Recommendation: Add checksum/signature verification on all identity provider responses. Implement retry with fresh request on verification failure.
Questions to Guide Analysis
For each UCA, work through:
Q1: What must be true in the controller's model for this UCA to happen? (Identify the incorrect belief or assumption)
Q2: How could the controller's model become incorrect?

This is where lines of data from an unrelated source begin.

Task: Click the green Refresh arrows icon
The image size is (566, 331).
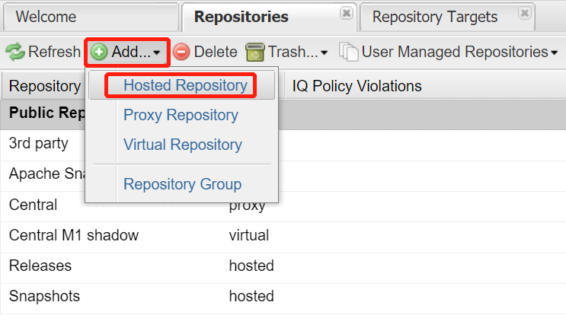Action: tap(14, 52)
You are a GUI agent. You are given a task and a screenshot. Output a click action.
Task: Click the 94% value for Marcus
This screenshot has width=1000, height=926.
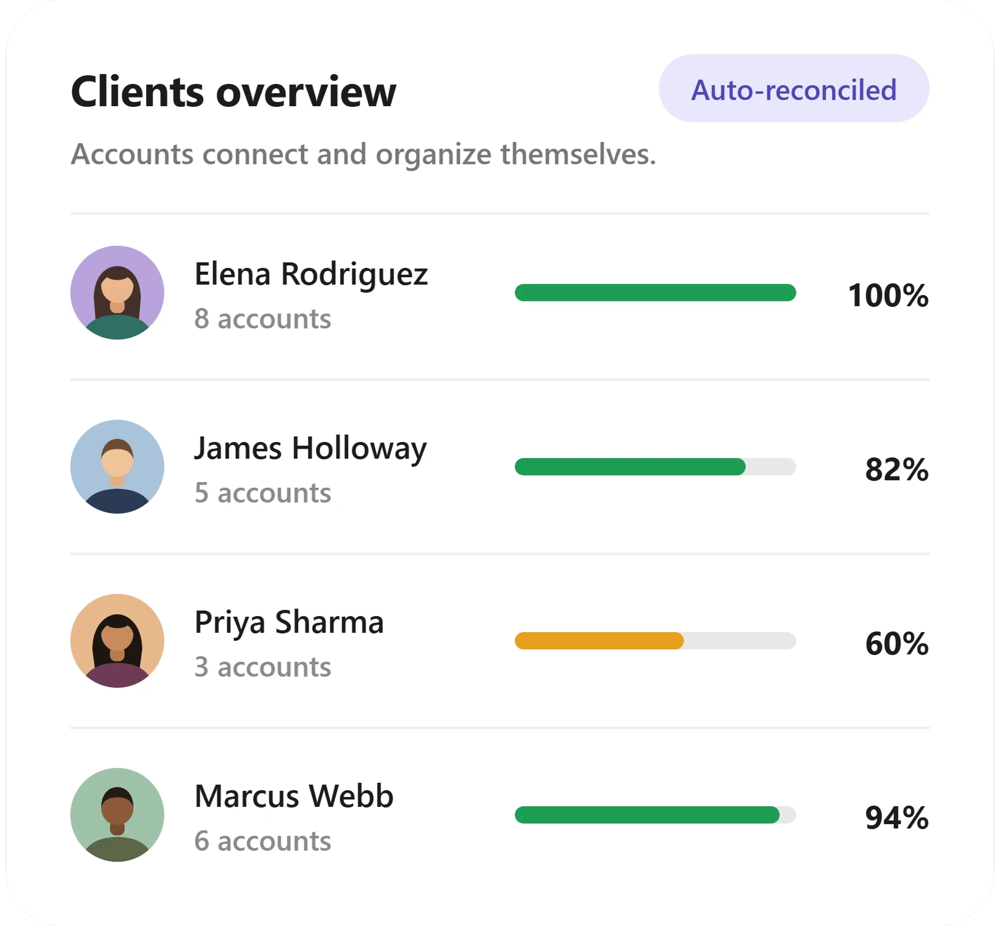(897, 817)
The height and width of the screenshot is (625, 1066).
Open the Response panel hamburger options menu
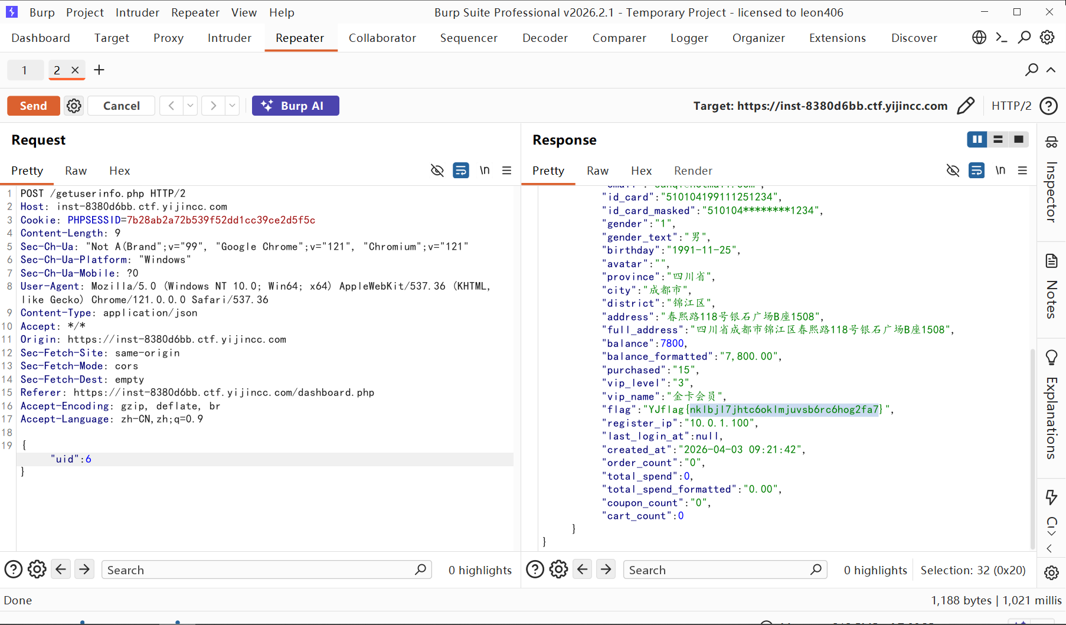click(x=1023, y=171)
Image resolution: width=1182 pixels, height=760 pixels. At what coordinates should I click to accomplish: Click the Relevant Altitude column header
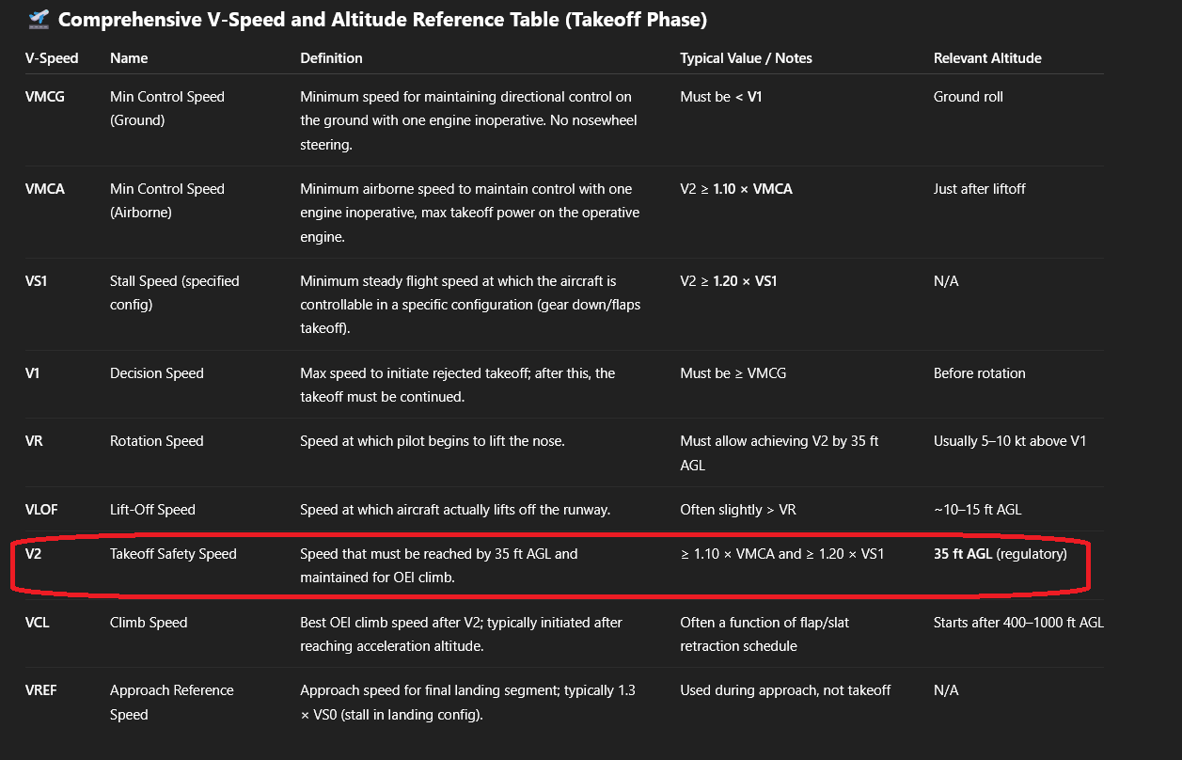click(x=987, y=58)
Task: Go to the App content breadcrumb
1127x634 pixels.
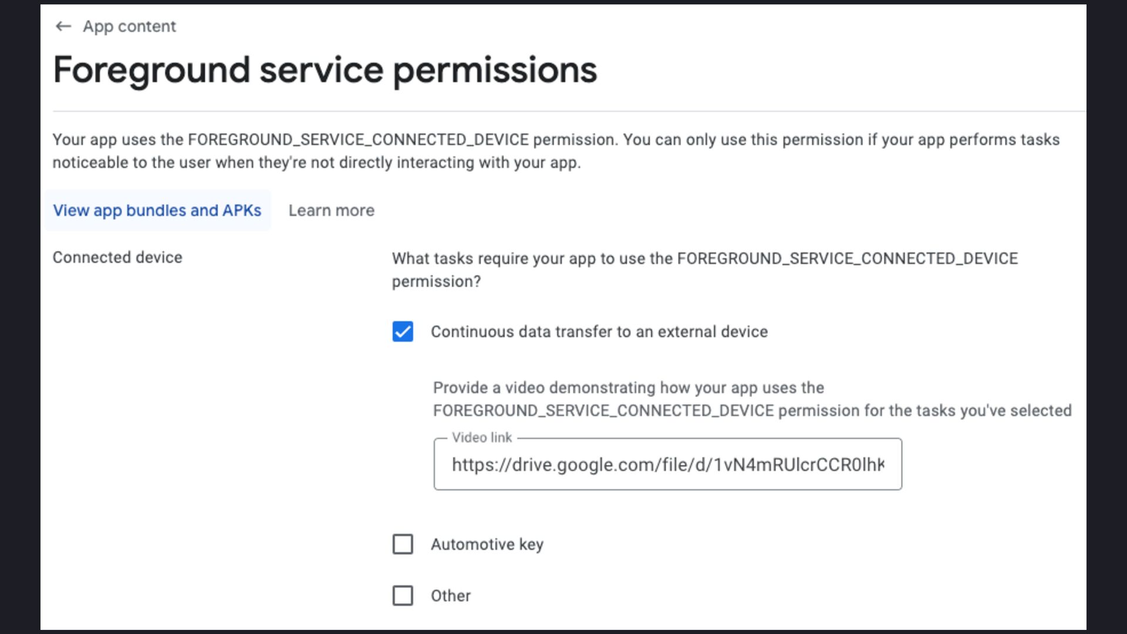Action: pyautogui.click(x=129, y=26)
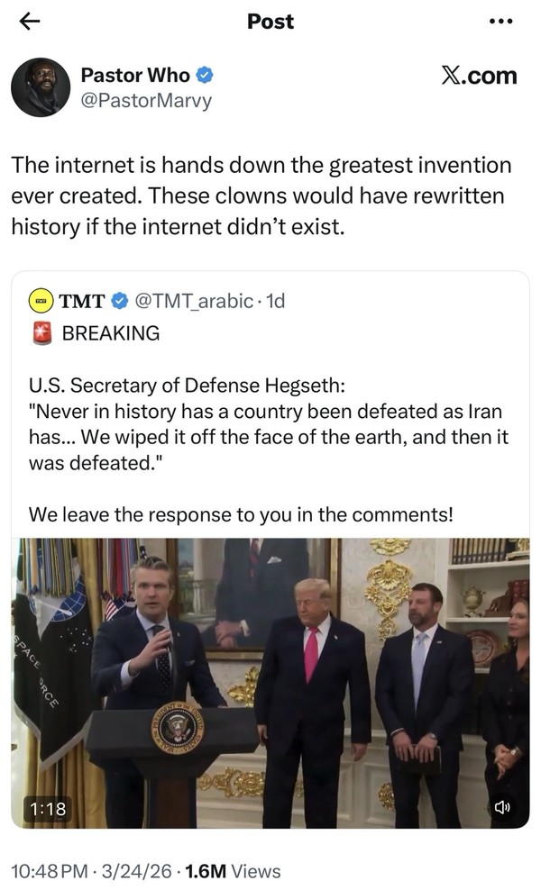This screenshot has width=541, height=890.
Task: Select the Post header title
Action: click(x=271, y=22)
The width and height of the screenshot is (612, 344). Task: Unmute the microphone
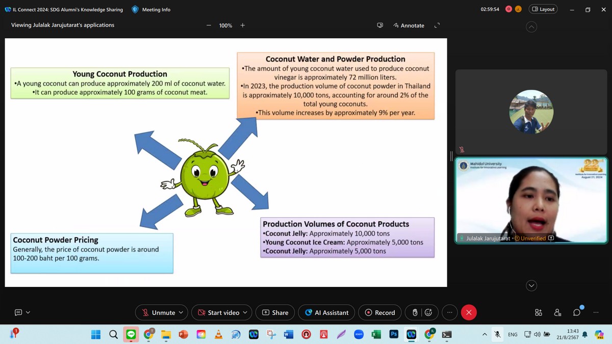158,312
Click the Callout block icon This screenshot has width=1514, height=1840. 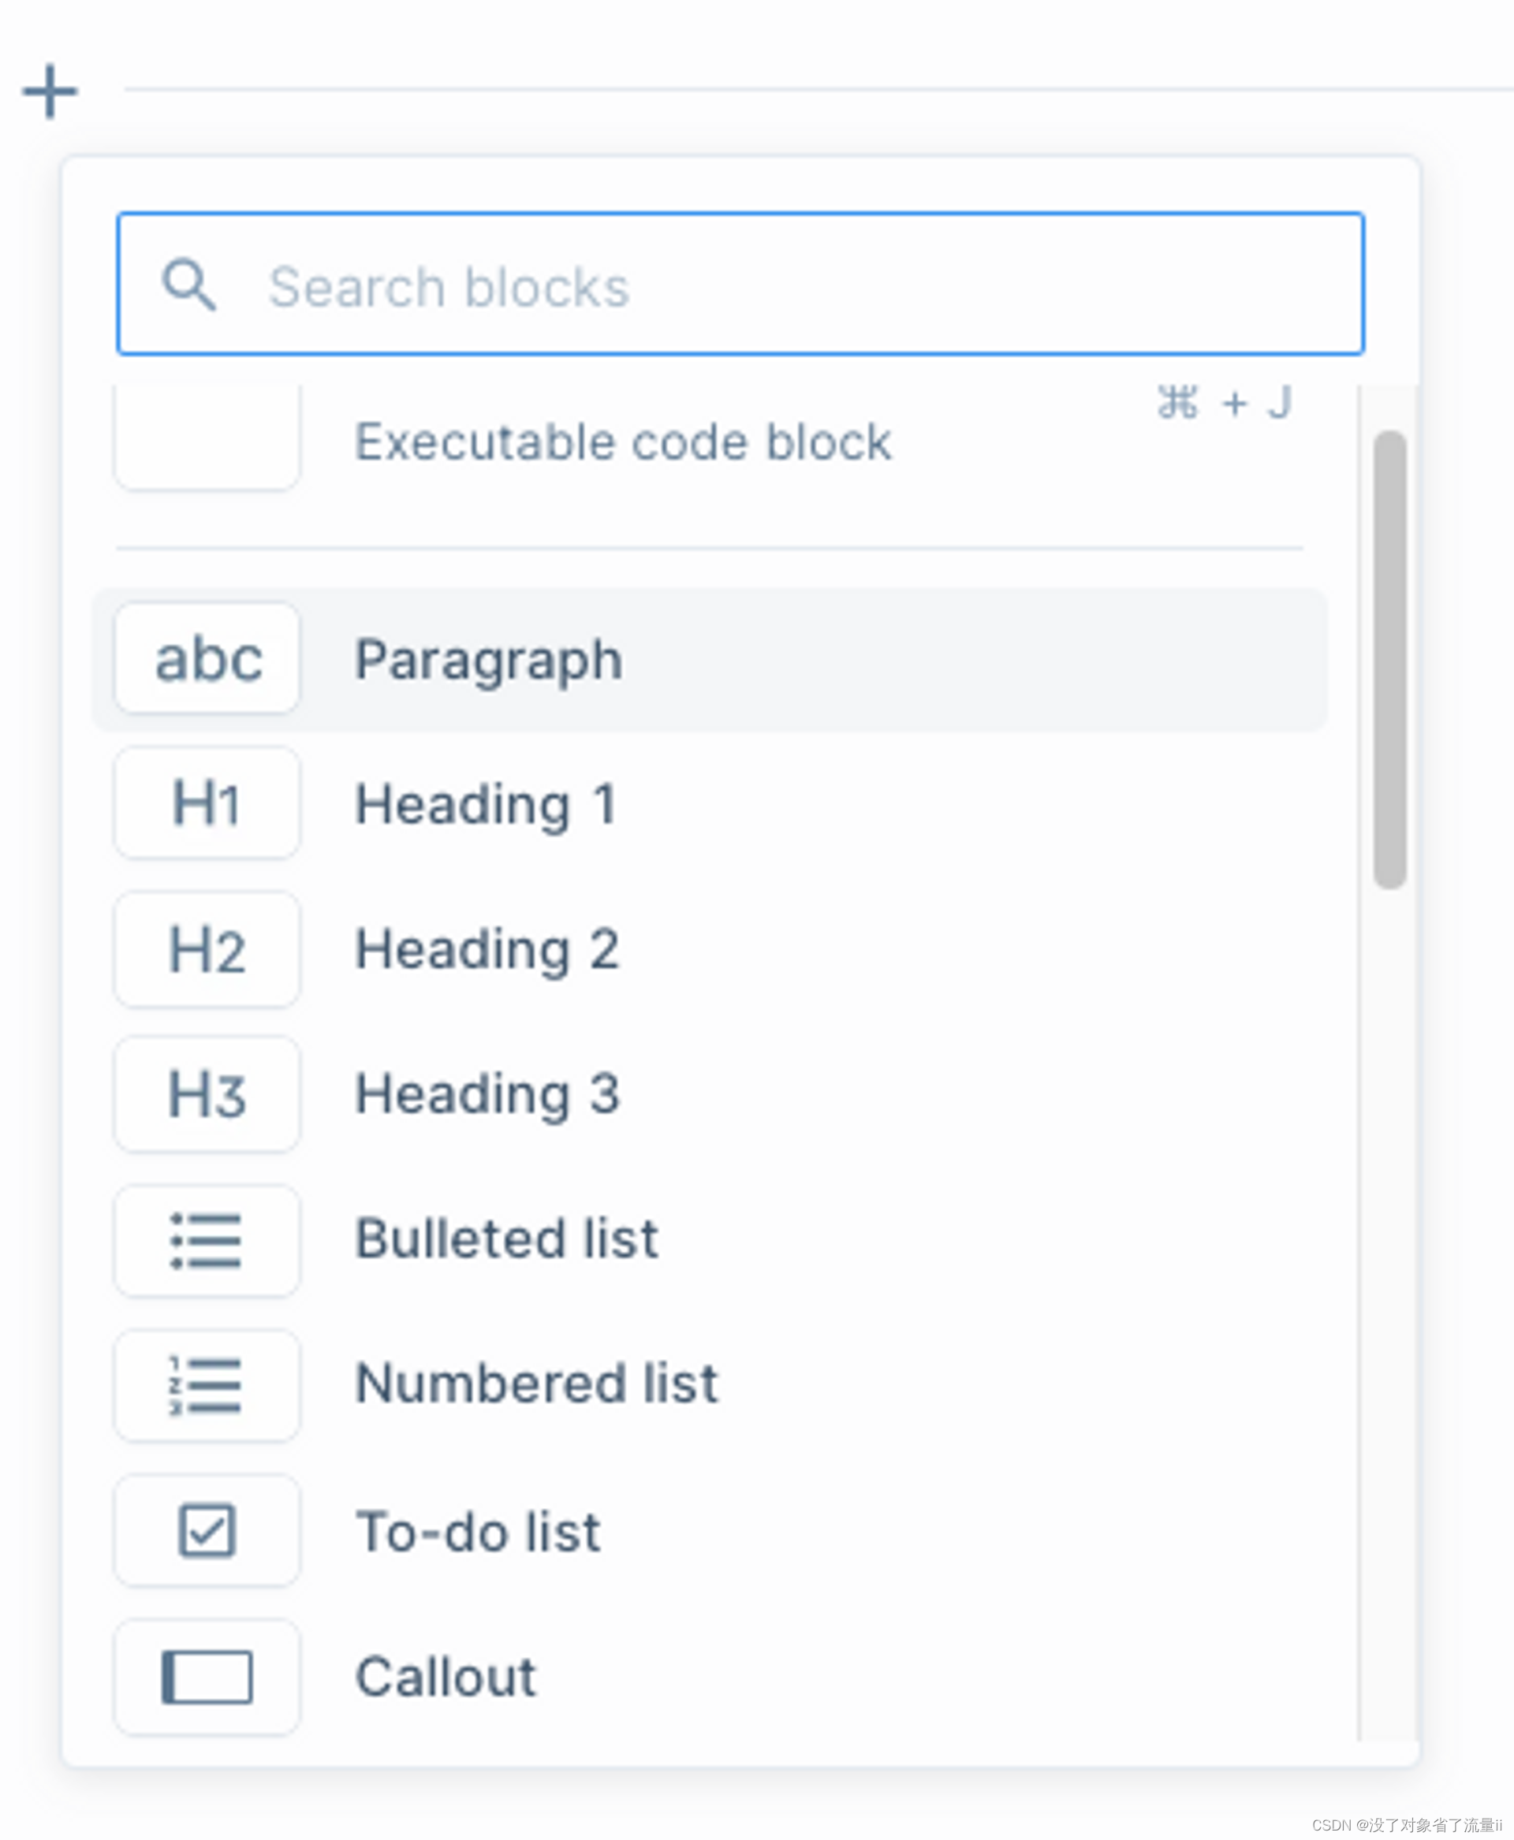(x=208, y=1676)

- •Feedback never received?
- •Feedback received but wrong?
- •Feedback received but misinterpreted?
- •Process model never updated?
Q3: What could prevent proper execution of the correct action?
- •Actuator issues?
- •Timing problems?
- •Interference?
Q4: What would prevent/detect each scenario? (These become your recommendations)
Recommendation Categories
Prevention (Eliminate the scenario)
- •Design changes to make scenario impossible
- •Adding missing feedback paths
- •Fixing control algorithm logic
Detection (Catch it when it happens)
- •Monitoring and alerts
- •Redundant checks
- •Anomaly detection
Mitigation (Reduce impact when it occurs)
- •Fallback behaviors
- •Graceful degradation
- •Recovery procedures
Output Template
Record in .sgai/PROJECT_MANAGEMENT.md:
### Step 4: Loss Scenarios #### UCA-1: [description] **Scenario 1: [Name]** [Controller] [behavior] because [cause]. The [aspect] was [incorrect/missing/delayed] because [root cause]. **Recommendation:** [Mitigation] **Scenario 2: [Name]** [Description of causal pathway] **Recommendation:** [Mitigation] --- #### UCA-2: [description] [Repeat for each high-priority UCA] --- ### Recommendation Summary | ID | Recommendation | Addresses | Priority | |----|---------------|-----------|----------| | R-1 | [recommendation] | UCA-1, UCA-3 | High | | R-2 | [recommendation] | UCA-2 | Medium |
Completing the STPA Analysis
When all scenarios are documented:
- •Summarize in GOAL.md:
## STPA Findings - [X] STPA analysis completed on [date] - Key hazards identified: [count] - Unsafe control actions found: [count] - Loss scenarios analyzed: [count] - Critical recommendations: - R-1: [brief description] - R-2: [brief description]
- •
Update .sgai/PROJECT_MANAGEMENT.md with complete analysis
- •
Set status: "agent-done" to return control
Iteration
STPA is iterative. If during Step 4 you discover:
- •New hazards → Return to Step 1
- •Missing control paths → Return to Step 2
- •New UCAs → Return to Step 3
Document any iterations and the insights that triggered them.